Figure 5.

LHX2 overexpression in iPS-HSCs changes the expression profile of the extracellular matrix (ECM), and induces gene expression related to the quiescence phenotype of HSCs. (a) Expression of LHX2 in Veh- or Dox-treated iLHX2-HSCs co-cultured with iPS-HPCs. (b,c) Expression of genes related to HSCs (b, ALCAM, PDGFRα, and WT1) and genes related to the quiescence phenotype of HSCs (c, NGFR, LRAT, Neurotrimin, and PPARγ) in Veh- or Dox-treated iLHX2-HSCs. (d) Expression of genes related to HSC activation (LOX, ACTA2, COL1A1, and Desmin) in Veh- or Dox-treated iLHX2-HSCs co-cultured with iPS-HPCs. (e) Expression profile of laminin and collagen based on microarray analysis.
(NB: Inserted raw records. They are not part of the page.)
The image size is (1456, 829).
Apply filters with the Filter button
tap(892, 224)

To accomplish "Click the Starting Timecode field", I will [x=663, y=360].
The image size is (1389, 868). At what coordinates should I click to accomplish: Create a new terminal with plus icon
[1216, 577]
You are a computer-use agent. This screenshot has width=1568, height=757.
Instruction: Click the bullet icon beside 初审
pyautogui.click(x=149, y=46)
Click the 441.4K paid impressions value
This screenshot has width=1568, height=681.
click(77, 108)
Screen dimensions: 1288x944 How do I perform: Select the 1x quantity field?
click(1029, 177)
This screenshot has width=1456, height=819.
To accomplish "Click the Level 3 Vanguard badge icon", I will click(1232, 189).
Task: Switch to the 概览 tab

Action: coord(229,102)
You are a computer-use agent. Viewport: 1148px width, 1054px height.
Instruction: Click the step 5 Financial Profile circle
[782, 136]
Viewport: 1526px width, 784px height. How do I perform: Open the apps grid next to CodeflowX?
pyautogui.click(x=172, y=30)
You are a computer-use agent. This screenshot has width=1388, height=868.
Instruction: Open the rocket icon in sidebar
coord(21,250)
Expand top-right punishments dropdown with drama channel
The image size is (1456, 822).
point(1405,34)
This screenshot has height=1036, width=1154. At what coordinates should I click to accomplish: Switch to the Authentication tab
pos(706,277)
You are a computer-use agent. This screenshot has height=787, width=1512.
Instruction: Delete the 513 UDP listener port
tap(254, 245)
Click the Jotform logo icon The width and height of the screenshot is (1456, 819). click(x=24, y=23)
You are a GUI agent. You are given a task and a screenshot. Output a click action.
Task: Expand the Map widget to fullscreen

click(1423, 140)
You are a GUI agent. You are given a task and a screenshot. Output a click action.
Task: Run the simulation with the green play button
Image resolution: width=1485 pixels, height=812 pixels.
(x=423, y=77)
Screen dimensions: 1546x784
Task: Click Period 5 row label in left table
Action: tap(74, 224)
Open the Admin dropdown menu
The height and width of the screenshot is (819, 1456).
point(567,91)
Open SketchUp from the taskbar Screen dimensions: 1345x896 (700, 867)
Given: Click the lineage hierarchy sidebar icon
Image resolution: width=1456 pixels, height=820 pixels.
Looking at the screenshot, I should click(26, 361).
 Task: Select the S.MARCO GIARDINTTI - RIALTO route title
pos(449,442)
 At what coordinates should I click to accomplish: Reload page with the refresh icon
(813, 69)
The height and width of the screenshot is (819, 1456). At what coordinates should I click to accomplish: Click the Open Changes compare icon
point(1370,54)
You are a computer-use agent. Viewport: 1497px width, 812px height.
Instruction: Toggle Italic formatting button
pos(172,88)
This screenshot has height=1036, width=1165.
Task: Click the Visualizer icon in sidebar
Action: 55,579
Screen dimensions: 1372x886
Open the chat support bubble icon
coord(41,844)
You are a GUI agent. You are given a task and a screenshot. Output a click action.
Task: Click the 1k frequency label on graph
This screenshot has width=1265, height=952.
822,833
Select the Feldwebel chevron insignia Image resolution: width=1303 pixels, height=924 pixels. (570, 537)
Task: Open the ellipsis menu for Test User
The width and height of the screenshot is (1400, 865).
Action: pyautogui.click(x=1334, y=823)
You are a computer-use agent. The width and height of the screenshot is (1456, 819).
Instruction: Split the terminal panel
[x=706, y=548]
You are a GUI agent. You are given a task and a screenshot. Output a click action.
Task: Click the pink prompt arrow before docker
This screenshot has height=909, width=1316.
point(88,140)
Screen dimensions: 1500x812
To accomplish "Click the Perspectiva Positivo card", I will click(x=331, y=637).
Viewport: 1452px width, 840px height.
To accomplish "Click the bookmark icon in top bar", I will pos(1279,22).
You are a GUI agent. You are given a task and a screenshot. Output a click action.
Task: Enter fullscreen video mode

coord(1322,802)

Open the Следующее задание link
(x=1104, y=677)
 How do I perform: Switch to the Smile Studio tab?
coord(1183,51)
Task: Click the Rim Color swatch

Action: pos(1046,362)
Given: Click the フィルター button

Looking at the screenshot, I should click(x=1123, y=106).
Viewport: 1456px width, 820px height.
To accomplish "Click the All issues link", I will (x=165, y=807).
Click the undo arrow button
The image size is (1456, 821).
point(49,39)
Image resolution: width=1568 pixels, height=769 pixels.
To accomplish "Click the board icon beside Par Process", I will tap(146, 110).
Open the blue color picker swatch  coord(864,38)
The y-axis represents the ratio of expression relative to Veh-treated iLHX2-HSCs co-cultured with iPS-HPCs. (f) Quantitative RT-PCR analysis of laminin (LAMA2, LAMA4, and LAMA5) and collagen (COL3A1, COL4A5, and COL5A1) in iLHX2-HSCs co-cultured with iPS-HPCs. Results represent the mean ± SD of three separate experiments. The y-axis in (a–d) and (f) represents the ratio of expression relative to Veh-treated iLHX2-HSCs co-cultured with iPS-HPCs. *P < 0.05.